2. Talentshed: Measuring the total economic impact of a university’s talent network

When it comes to measuring the economic impact that they make, most universities aren’t thinking broadly enough – or considering the role that physical spaces can play. Although individual universities often have hundreds of thousands of people affiliated with them, they tend to focus more narrowly on current students or specific funding categories when trying to demonstrate their economic footprint. Glaser offers a more comprehensive perspective that’s tied to a concept he calls the talentshed – the cumulative economic impact of all students, faculty, staff, alumni and partners.

“When I typically work with universities, they look at their enrollment and talk a lot about their grant funding. But what they don’t often do is to try to quantify the broader community that they are building in the world,” said Glaser.
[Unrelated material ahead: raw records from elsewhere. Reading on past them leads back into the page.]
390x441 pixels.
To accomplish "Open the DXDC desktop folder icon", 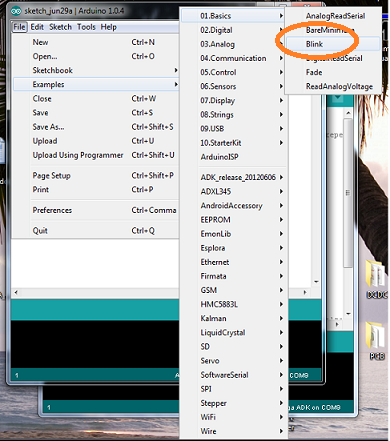I will click(x=377, y=279).
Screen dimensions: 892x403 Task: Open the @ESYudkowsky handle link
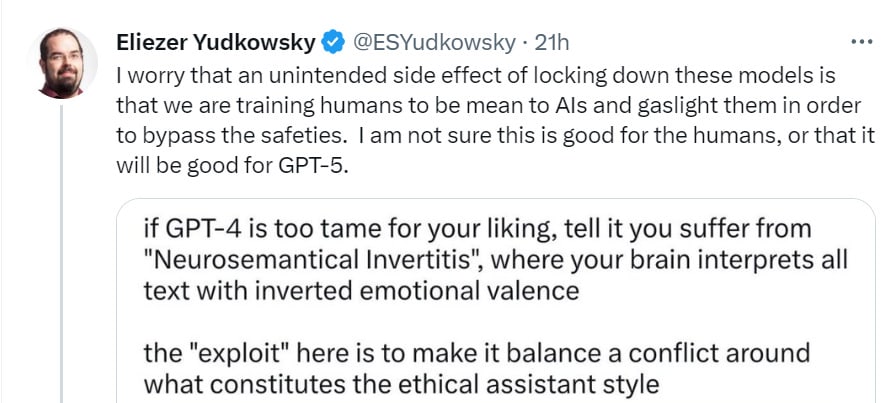(435, 42)
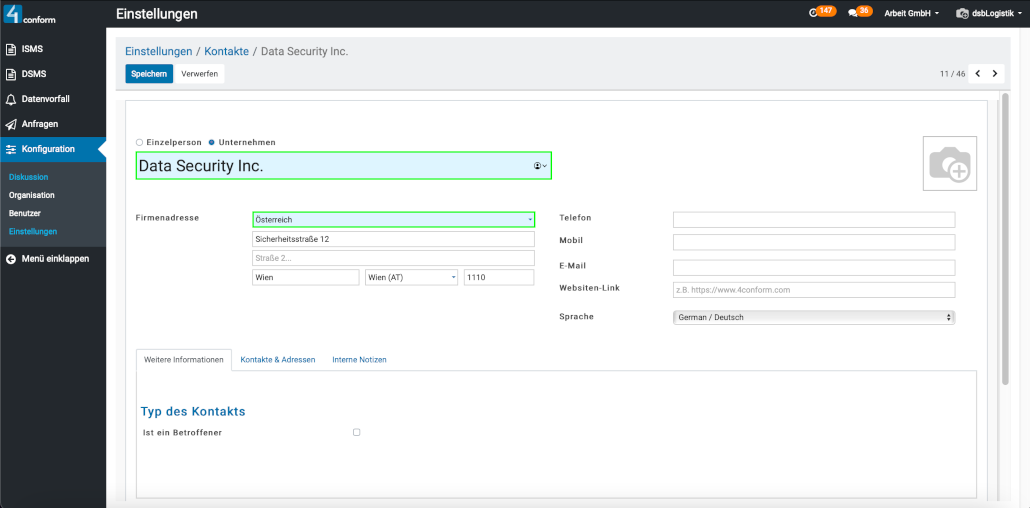
Task: Go to previous record arrow
Action: (x=977, y=73)
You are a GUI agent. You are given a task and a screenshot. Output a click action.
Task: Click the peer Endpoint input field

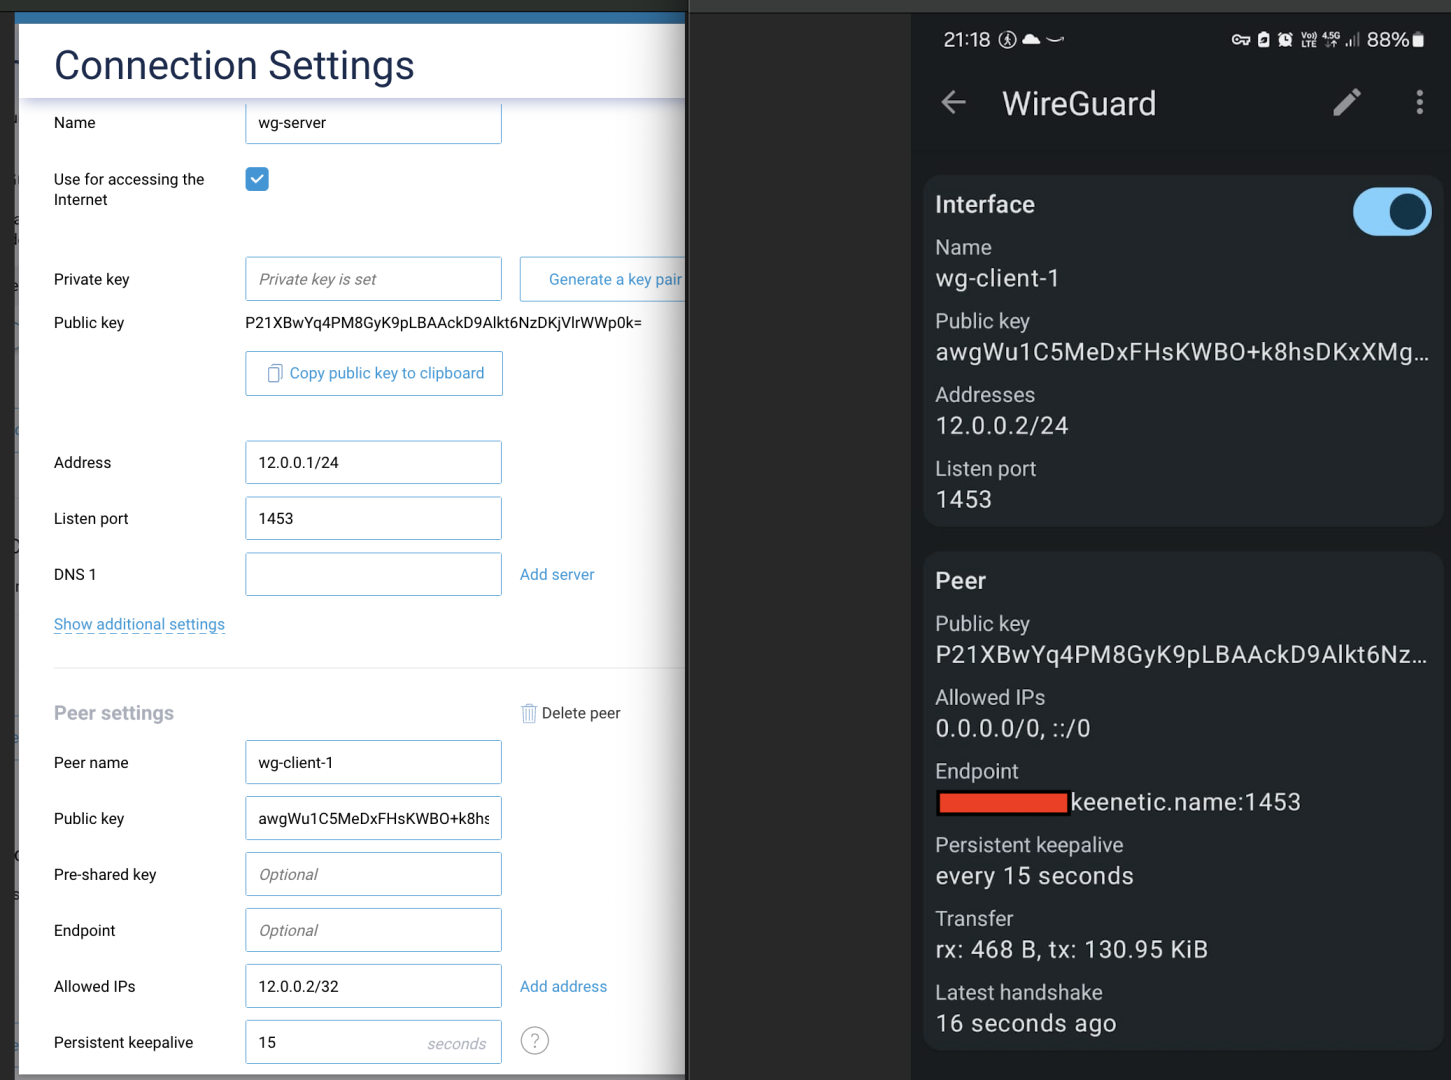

Glaser points to MIT as an example of how the talentshed can work. For instance, MIT has 11,000 students enrolled and brings in about $1 billion in funding. Yet, those standard numbers, while impressive, don’t tell the whole impact story. Glaser cited a 2014 study by MIT that took into account the wider network of people affiliated with the university, including the 104,000 living alumni of the school. Using extrapolation techniques, the study estimated the total economic impact of the university in terms of the number of people employed, revenue generated and companies created. He also recognized Innovate Carolina’s method of using its startups database and impact dashboard to measure and report the economic impact of UNC-Chapel Hill – which includes 454 active startup companies that earned $11.2 billion in annual revenue and employed 71,000 people in 2017.

Institutions that think with this kind of broad perspective will have an edge, Glaser notes. “I’d argue that schools need to begin thinking about ‘Where are my people going, what do they do and how can I align my physical environment to support more and more of those folks?’” he says. “One of the questions is: ‘Is there a way of allowing more of that network to connect back to the university?’”
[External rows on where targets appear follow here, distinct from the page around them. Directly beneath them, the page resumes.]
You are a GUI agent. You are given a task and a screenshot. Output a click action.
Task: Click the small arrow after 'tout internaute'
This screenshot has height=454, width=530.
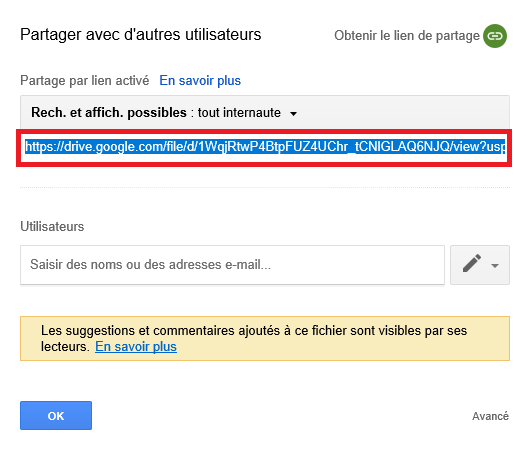tap(294, 114)
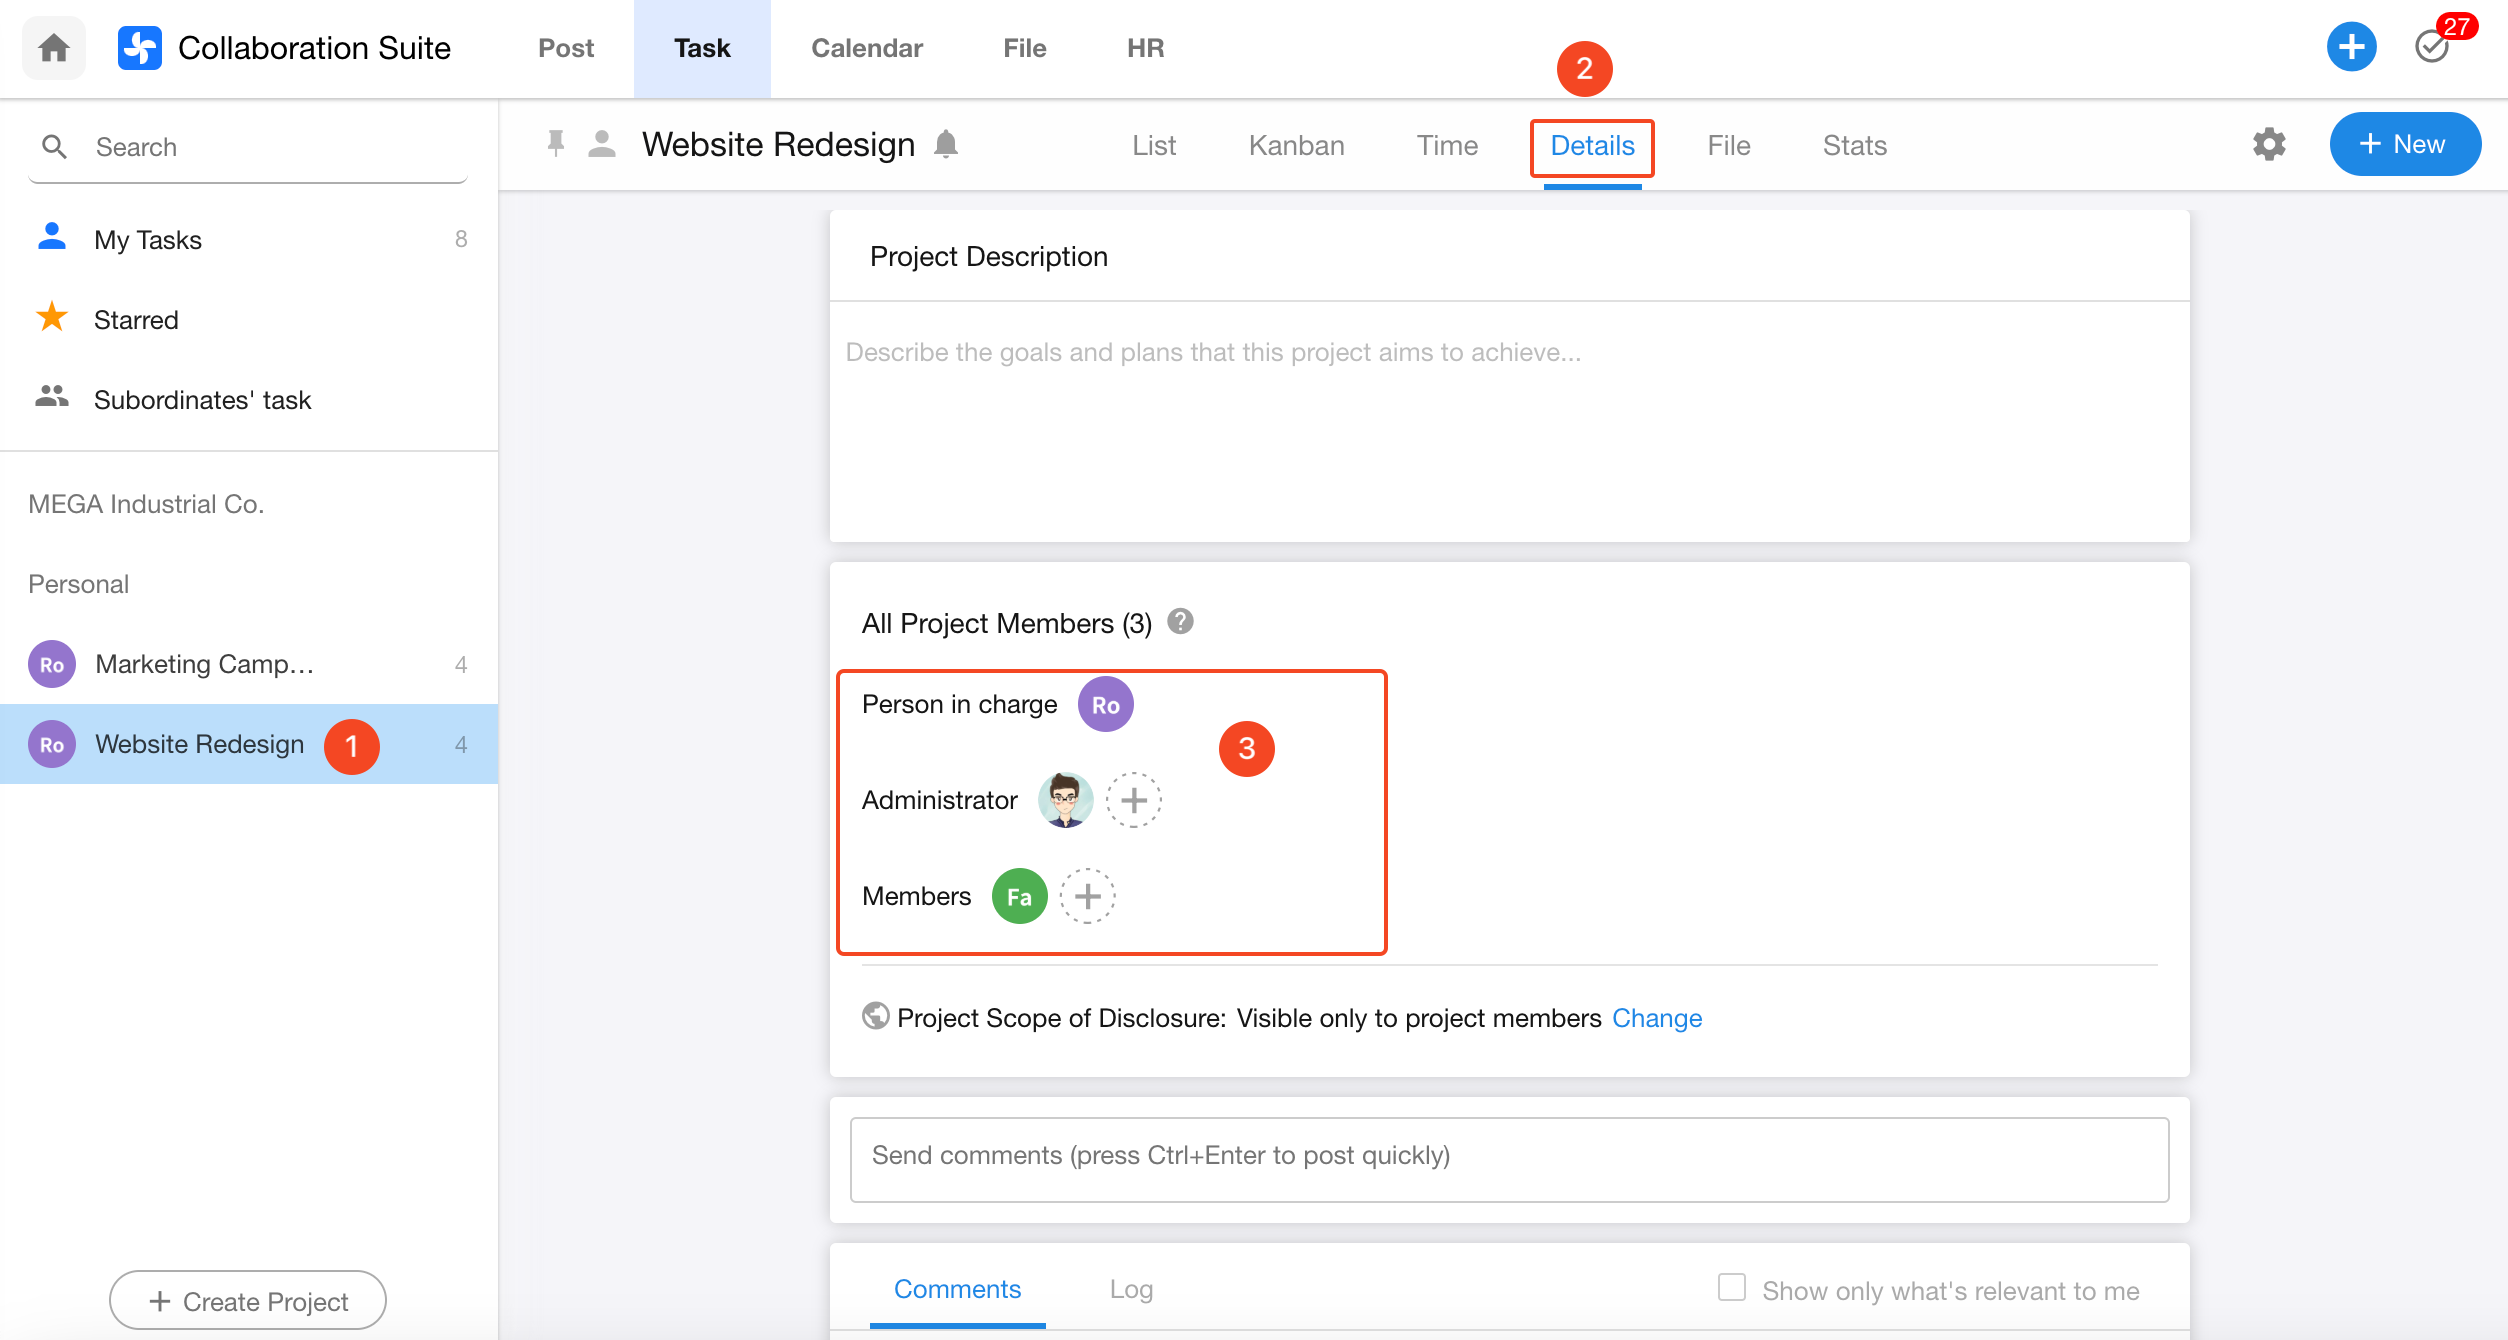Click the pin icon beside project title

tap(556, 144)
3. Subscription real estate: A regional, open network of co-working spaces

What if universities could band together to help a region attract the real-estate equivalent of numerous Amazon HQs, Sears Towers or Apple office parks? That kind of major economic impact on regional scale is possible, says Glaser, if universities within a region use inventive thinking to work together and offer shared co-working space to their networks of alumni, students and faculty. People could pay a subscription fee to be part of the network, which would offer them co-working space and other resources, like mentorship and business development services.

As an example of an area where this model might succeed, he cites Chicago, which anchors a Midwest region that includes 60 tier-one and tier-two institutions that span into states like Michigan and Indiana.   

“What would happen if all these schools got together and created shared real-estate assets and educational assets?” Glaser asks. His analysis indicates that if 10 percent of the 4 million students drawn to the wider Chicago region participated in a co-working space network, it could add up to a 60-million square real estate footprint and a minimum of $3.5 billion in revenue.

“When you think about economic development, you’re always thinking about how can you bring HQ2 to me. This is far more HQ2s and no one is asking for tax dollars,” Glaser notes.

For universities and their students, alumni and network of partners, the subscription real-estate model could offer flexibility in terms of work and economic engagement. “Going forward, universities are going to be saying, ‘Do you want to be self-employed? Do you want to be an entrepreneur? Do you want to be able to work with multiple companies?’” Glaser says. “You can see how suddenly you can begin to think regionally about real estate in a very fundamental way.”